# Just another no name guy



## nbanoitall (May 21, 2004)

everyone has to read this. Who is the next Ronald "Flip" Murray. I know....do you? Stevie Johnson from the Icelandic League. He dominated over there in every statistically area. MVP player. Averaging over 30 pts and 13 rebounds. He is a 2 guard or small forward. At 6'5 235lbs he is a beast. Athletic and strong a great rebounder. http://www.willcallbasketball.com/b-johnsonstevie.htm

Check him out. Somebody get this guy an NBA tryout. Dont believe someone from the Icelandic League is in the NBA RIGHT NOW?!?!?! Ask Mark Cuban he will explain that to you.

Ok i know I have posted this in other places. But the Bobcats have no reason not to work this guy out. I know you hardcore bobcat fans are looking for someone that could be good and cheap. So call up your locall reporter and inform him of this guy. Because they might as well be talking about him

If you have any questions I have actually seen this guy play. If i get any feedback I'll give you all the details why this is the real deal.


----------



## Tyrellaphonte (Feb 21, 2004)

you've seen him play??? Did he dominate??? Where was the game you went to??


----------



## nbanoitall (May 21, 2004)

seen him many times in the united states
played for Iowa State
before the eustachy fall out

was the third option behind Fizer and Tinsley
thats why he never got any NBA draft consideration
see him play football as well
Never seen him play in person in Iceland where he has become the most dominate player overseas dominating in every statistical area.

Work instructions
a: In the forum thread about Stevie Johnson, rename "Icelandic League" to "Danish League" and give everything from "everyone has to" down to "that to you." with that change.
b: List every figure the forum thread gives for Stevie Johnson's scoring, rebounding, height and weight.
c: Pick up the forum thread about Stevie Johnson from its last line and keep it going.

Supplied data
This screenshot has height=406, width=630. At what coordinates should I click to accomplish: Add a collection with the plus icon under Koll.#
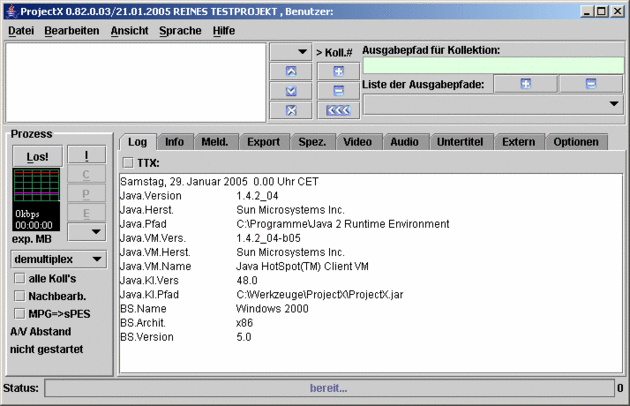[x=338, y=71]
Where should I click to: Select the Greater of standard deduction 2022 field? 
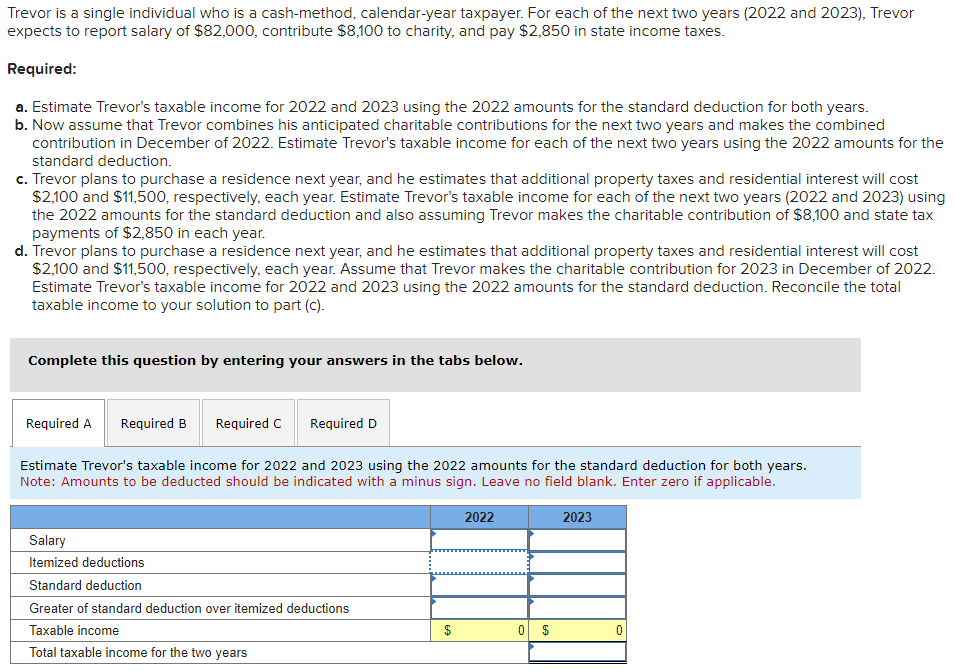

Answers for the tasks
a:
everyone has to read this. Who is the next Ronald "Flip" Murray. I know....do you? Stevie Johnson from the Danish League. He dominated over there in every statistically area. MVP player. Averaging over 30 pts and 13 rebounds. He is a 2 guard or small forward. At 6'5 235lbs he is a beast. Athletic and strong a great rebounder. http://www.willcallbasketball.com/b-johnsonstevie.htm

Check him out. Somebody get this guy an NBA tryout. Dont believe someone from the Danish League is in the NBA RIGHT NOW?!?!?! Ask Mark Cuban he will explain that to you.

b:
- Over 30 points per game
- 13 rebounds per game
- 6'5 tall
- 235 lbs

c:
Always could blow by guys. Excellent athlete and offensive rebounder. Has the body to guard guys in the post. And the ability to shut down a clutch wing player as well. His offense has gone insane overseas as he has developed into a go to guy. League MVP. The reason this guy should try out here is because of his excellent attitude. He is someone that you just want on your team. A hardworker.

A far insuperior player from Iceland was signed and is on the roster of the Dallas Mavericks. 

The bobcats would be crazy not to look at this guy this summer.


----------



## Tyrellaphonte (Feb 21, 2004)

Damn... I read his stats and those are damn good... The bobcats could DEFINATLY look at this guy.


----------



## nbanoitall (May 21, 2004)

no reason he shouldnt get a look

he has been overlooked because of his age

he is a few years removed from college

if he played like this a few years ago...he'd be the next big thing


----------



## farbror (Jul 31, 2003)

Hmmm. This guy is dominating the Icelandic league? Have you ever seen Icelanders play basketball? I would dominate in the icelandic league, and that is saying a lot since I hardly started on my high school team. Iceland is a nation of max 300.000 people. I'm sure he has great stats but you need to be able to dominate more than that league to play in the NBA. I've seen a lot of these type of american players coming over to Sweden to play and none of the greatest americans ever in the swedish league, with similar stats, have ever gone on to the NBA.


----------



## nbanoitall (May 21, 2004)

and they dont have his physical gifts either

you must be joking? **** did you even watch iowa state???

your arent the only guy that started in high school. Your one of many...big deal. This guy is second in Miss. in High school scoring all time. He played 3rd fiddle to Tinsley and Fizer. Now his offensive game has developed to where all the other aspects of his game are.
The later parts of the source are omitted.